» **PROBLEM TO SOLVE**
Every record is to be returned as written, with no omissions.

» **RAW DATA**
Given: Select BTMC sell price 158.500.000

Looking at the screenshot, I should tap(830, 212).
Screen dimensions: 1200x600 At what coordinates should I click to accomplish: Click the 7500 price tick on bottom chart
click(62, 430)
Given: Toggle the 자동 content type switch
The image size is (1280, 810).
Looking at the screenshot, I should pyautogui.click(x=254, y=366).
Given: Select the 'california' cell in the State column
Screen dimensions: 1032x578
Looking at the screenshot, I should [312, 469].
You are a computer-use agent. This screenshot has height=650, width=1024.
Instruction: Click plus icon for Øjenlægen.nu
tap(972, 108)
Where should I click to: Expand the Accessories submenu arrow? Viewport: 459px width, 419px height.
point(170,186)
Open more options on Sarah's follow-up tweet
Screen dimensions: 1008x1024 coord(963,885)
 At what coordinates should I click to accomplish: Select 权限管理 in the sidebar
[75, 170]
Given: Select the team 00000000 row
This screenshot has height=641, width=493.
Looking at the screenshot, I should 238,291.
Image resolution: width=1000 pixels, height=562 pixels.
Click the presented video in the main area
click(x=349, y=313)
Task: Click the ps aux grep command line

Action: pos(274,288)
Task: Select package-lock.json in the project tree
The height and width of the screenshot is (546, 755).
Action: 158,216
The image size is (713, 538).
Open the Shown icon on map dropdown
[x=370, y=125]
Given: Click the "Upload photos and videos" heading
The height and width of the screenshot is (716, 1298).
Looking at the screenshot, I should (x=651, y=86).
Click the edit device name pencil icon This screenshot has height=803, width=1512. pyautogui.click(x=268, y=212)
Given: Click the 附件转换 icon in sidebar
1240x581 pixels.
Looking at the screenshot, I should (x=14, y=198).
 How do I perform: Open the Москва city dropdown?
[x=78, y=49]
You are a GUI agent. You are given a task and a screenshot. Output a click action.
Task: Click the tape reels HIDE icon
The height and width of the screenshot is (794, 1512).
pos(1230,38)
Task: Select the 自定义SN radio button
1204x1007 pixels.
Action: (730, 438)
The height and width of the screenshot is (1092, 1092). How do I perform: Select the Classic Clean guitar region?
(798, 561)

» **SOLVED EXERCISE**
Given: Select BTMC sell price 158.500.000

Looking at the screenshot, I should tap(830, 212).
Screen dimensions: 1200x600 At what coordinates should I click to accomplish: Click the 7500 price tick on bottom chart
click(62, 430)
Given: Toggle the 자동 content type switch
The image size is (1280, 810).
Looking at the screenshot, I should pyautogui.click(x=254, y=366).
Given: Select the 'california' cell in the State column
Screen dimensions: 1032x578
Looking at the screenshot, I should [312, 469].
You are a computer-use agent. This screenshot has height=650, width=1024.
Instruction: Click plus icon for Øjenlægen.nu
tap(972, 108)
Where should I click to: Expand the Accessories submenu arrow? Viewport: 459px width, 419px height.
point(170,186)
Open more options on Sarah's follow-up tweet
Screen dimensions: 1008x1024 coord(963,885)
 At what coordinates should I click to accomplish: Select 权限管理 in the sidebar
[75, 170]
Given: Select the team 00000000 row
This screenshot has height=641, width=493.
Looking at the screenshot, I should 238,291.
Image resolution: width=1000 pixels, height=562 pixels.
Click the presented video in the main area
click(x=349, y=313)
Task: Click the ps aux grep command line

Action: pos(274,288)
Task: Select package-lock.json in the project tree
The height and width of the screenshot is (546, 755).
Action: 158,216
The image size is (713, 538).
Open the Shown icon on map dropdown
[x=370, y=125]
Given: Click the "Upload photos and videos" heading
The height and width of the screenshot is (716, 1298).
Looking at the screenshot, I should (x=651, y=86).
Click the edit device name pencil icon This screenshot has height=803, width=1512. pyautogui.click(x=268, y=212)
Given: Click the 附件转换 icon in sidebar
1240x581 pixels.
Looking at the screenshot, I should (x=14, y=198).
 How do I perform: Open the Москва city dropdown?
[x=78, y=49]
You are a GUI agent. You are given a task and a screenshot. Output a click action.
Task: Click the tape reels HIDE icon
The height and width of the screenshot is (794, 1512).
pos(1230,38)
Task: Select the 自定义SN radio button
1204x1007 pixels.
Action: (730, 438)
The height and width of the screenshot is (1092, 1092). How do I perform: Select the Classic Clean guitar region?
(798, 561)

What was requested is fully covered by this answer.